New data from the U.S. Census Bureau present the most detailed picture yet of the dramatic rise in the number of people covered by health insurance since the Affordable Care Act went into effect.
County-level data going back to 2010, when the law was signed, show a patchwork of people living without health insurance that ticked down slowly for the first three years under the ACA. But once the online insurance exchanges opened at the end of 2013 and Medicaid expanded, the population living without coverage dropped noticeably.
The recently released census report is county-level data for 2015. Overall, the nationwide uninsured rate dropped 7.7 percentage points for people under 65 years old between 2010 and 2015, from 18.2 percent in 2010 to 10.5 percent in 2015.
Although the opening of the online exchanges and Medicaid expansion contributed most noticeably to the increase in the number of people with health insurance, other elements of the health care bill went into effect earlier.
For example, since 2010 the law has allowed young people to stay on their parents' health insurance until age 26.
A year-by-year breakdown of the county-level uninsured rate shows how the portion of the population with health insurance has risen as the Affordable Care Act has gone into effect.
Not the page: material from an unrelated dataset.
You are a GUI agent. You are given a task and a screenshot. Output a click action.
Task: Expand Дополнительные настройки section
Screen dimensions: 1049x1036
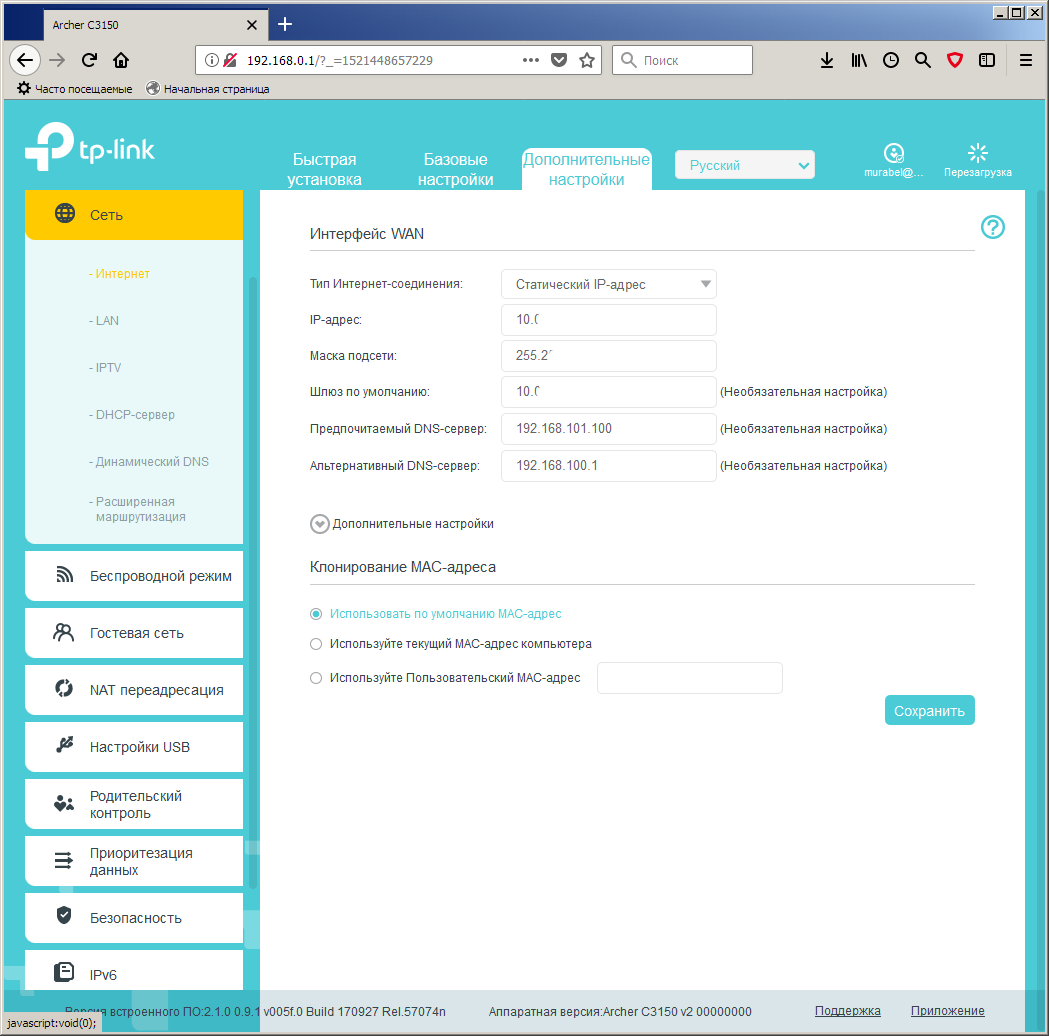pos(320,524)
It also shows the persistent differences in insurance coverage by state and county.
According to the census data, the U.S. counties with the top five reductions in the number of uninsured people between 2010 and 2015 are large, urban counties: Miami-Dade County, Fla.; Los Angeles County, Calif.; Orange County, Calif.; Cook County, Ill.; and Harris County, Texas.
In 2012, the Supreme Court upheld the Affordable Care Act but gave states a choice about whether to expand Medicaid to cover more of their citizens. Under the Medicaid expansion, the federal government made money available to state governments to cover the costs of low-income people who were not previously eligible for Medicaid.
Today, 31 states and the District of Columbia have expanded Medicaid. In most of those states, the expansion took effect in 2014, when the online health insurance exchanges also went live.
As NPR's Alison Kodjak has reported, a handful of states that first rejected the expansion have since embraced it, including Louisiana and Montana.
And nationwide, a lot more poor people are covered by health insurance than were before the Affordable Care Act.
People who do not make much money, and who are less likely to have health insurance, have especially benefited. While the national uninsured rate has dropped by 6.3 points since 2013, it has dropped by 8.9 points for those below the federal poverty level and by 12 points for those whose income is between 100 and 200 percent of the federal poverty level.